● What the exercise asks
In the records that follow, locate every line with "computer" and extract it.

------------------------

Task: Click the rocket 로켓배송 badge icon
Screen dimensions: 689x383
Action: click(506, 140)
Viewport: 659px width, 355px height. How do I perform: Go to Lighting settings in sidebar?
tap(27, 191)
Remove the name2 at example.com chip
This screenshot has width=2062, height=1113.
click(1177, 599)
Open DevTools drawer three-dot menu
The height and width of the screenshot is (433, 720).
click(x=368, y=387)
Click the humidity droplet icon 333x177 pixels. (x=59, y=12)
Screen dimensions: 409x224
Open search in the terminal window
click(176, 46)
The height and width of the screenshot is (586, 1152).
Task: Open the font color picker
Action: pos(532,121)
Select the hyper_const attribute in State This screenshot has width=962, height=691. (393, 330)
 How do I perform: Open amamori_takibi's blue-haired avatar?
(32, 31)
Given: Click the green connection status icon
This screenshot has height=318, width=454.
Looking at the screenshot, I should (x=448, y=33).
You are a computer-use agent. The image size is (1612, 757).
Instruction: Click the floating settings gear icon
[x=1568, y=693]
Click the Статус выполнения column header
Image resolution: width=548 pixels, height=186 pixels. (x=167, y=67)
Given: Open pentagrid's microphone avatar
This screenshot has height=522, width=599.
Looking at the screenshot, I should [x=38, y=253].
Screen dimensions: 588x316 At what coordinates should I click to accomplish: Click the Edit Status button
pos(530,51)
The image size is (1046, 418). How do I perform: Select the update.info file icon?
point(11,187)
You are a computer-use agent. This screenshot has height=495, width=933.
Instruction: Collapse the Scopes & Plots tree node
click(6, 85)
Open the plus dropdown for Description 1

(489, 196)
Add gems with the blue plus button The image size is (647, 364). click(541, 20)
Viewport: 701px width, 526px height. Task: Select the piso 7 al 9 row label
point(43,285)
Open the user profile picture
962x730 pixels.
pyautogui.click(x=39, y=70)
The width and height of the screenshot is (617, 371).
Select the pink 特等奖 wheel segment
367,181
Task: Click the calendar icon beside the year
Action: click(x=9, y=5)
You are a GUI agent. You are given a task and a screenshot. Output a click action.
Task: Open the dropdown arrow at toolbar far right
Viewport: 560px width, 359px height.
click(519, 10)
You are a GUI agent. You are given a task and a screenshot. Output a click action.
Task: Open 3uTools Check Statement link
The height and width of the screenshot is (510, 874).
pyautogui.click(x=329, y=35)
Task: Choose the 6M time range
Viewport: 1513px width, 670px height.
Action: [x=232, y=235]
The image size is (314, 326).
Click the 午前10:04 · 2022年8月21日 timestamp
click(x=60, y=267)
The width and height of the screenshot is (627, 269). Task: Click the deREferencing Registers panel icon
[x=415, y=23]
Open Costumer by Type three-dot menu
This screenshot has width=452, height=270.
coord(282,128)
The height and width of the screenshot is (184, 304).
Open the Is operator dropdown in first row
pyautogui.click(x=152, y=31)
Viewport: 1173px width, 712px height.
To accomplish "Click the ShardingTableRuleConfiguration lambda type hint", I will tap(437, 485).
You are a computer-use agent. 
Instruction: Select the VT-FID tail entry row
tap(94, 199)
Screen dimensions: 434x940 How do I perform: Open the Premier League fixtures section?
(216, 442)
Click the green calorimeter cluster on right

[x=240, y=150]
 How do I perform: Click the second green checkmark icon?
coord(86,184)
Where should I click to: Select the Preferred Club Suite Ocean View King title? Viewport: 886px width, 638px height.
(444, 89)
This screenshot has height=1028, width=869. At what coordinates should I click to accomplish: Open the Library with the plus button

------------------------

● Written answer
You are a computer-use agent. The image size is (1612, 757).
You are a computer-use agent. This screenshot has height=495, width=933.
You are a computer-use agent. 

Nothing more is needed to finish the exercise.